Cotton and Microfiber production

Before being used in the fabrication of a product cotton, both ‘regular’ and organic, requires several more steps before the thread is ready to be knitted or woven. They first need to be cleaned, sized, softened, bleached, strengthen, smoothed. From cleaning agents to get rid of sticks, ginning machines to remove seeds, oxidizers to bleach away yellow-ness and gas flames to smooth out surface fibers, the process is hefty and much more harsh on the planet in terms of byproduct when compared to bamboo.

What is Lyocell?

The production of lyocell is similar to the process of making bamboo, only it uses wood pulp from hardwood (oak, birch, eucalyptus, among others) as its source instead of bamboo.

Many people refer to the closed-loop process describe above as the “lyocell process“; referring to the technique which produce cellulose fibres from dissolved pulp using a close-loop dry jet-wet spinning process. Lyocell is traditionally made from hardwood logs or chips (often birch or oak) and more recently from eucalyptus, while bamboo is made, well, from bamboo!

Is bamboo manufacturing really a “green” process?

Truth be told, the production of bamboo is one of the most eco-sustainable when compared to the steps involved in the growth, use of resources and manufacturing of other fabrics.

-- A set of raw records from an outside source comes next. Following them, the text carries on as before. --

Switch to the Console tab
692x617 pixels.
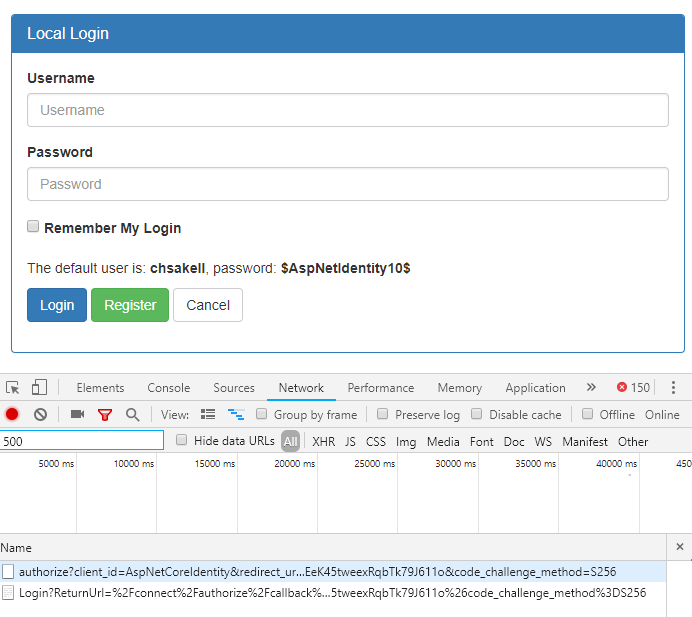168,388
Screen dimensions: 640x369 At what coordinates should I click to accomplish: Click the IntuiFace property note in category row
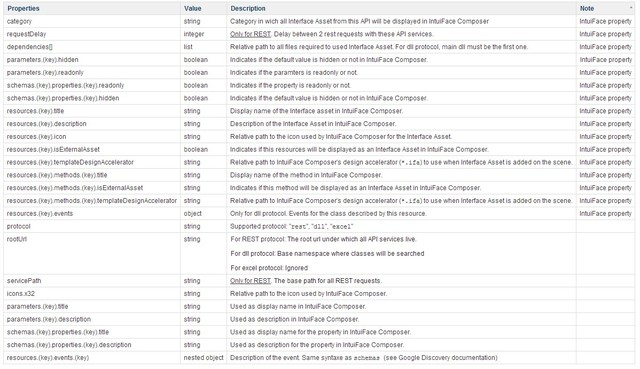(605, 21)
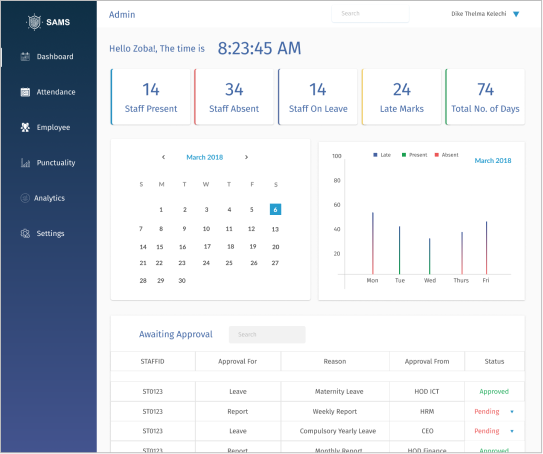Viewport: 543px width, 454px height.
Task: Open the Analytics circular icon
Action: pyautogui.click(x=25, y=198)
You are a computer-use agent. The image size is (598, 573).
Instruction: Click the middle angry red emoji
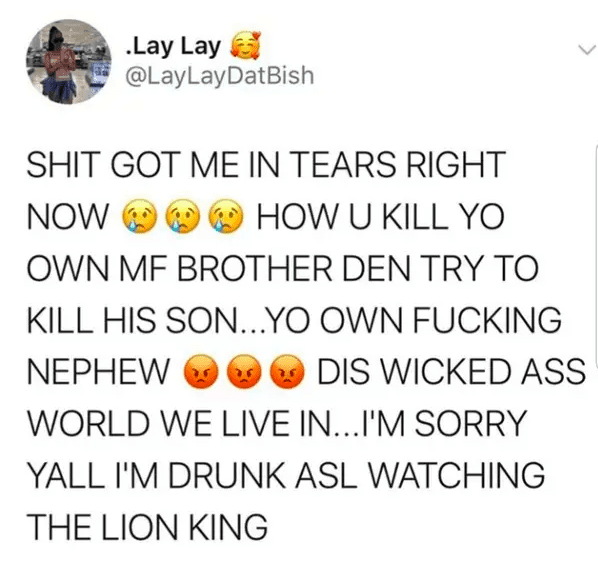click(x=244, y=372)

During growth, bamboo has zero impact on the planet. It is a plant that grows naturally with just rain and sun – no land reclaiming, no irrigation and no replanting necessary (bamboo can grow to full maturity within 3 to 4 years, all on it’s own).  The plant itself is a natural deterrent to pests, so it requires no pesticides or insecticides.  The forests are managed by local communities and harvesting is done without chemicals and without large machinery – it is all mechanical, as it has been done for centuries.

Organic and Eco sustainable

We are proud to say that the bamboo fibres we used for our products have obtained the FSC Chain of Custody Certification – meaning that from the bamboo forest to the fibres, all successive stages of production meet the criteria and rules requested to assure a responsible stewardship of the world’s forests.

We are also proud of using only bamboo crops that are certified organic by the Organic Crop Improvement Association (OCIA), the United States Department of Agriculture (USDA) and Ecocert seals; and healthy by Oeko-Tex Confidence in Textiles.

Why make bamboo textiles in China?

First, the know-how of producing bamboo fabrics has been developed in China and we believe that the best quality in this category of products still comes from China.

Second, the natural resources used to make our products is located in China (up to now, no other countries in the World produce yarns made from cellulose of bamboo). In order to keep our supply chain short and eco-efficient, we’ve decided to handle all the transformation process in China.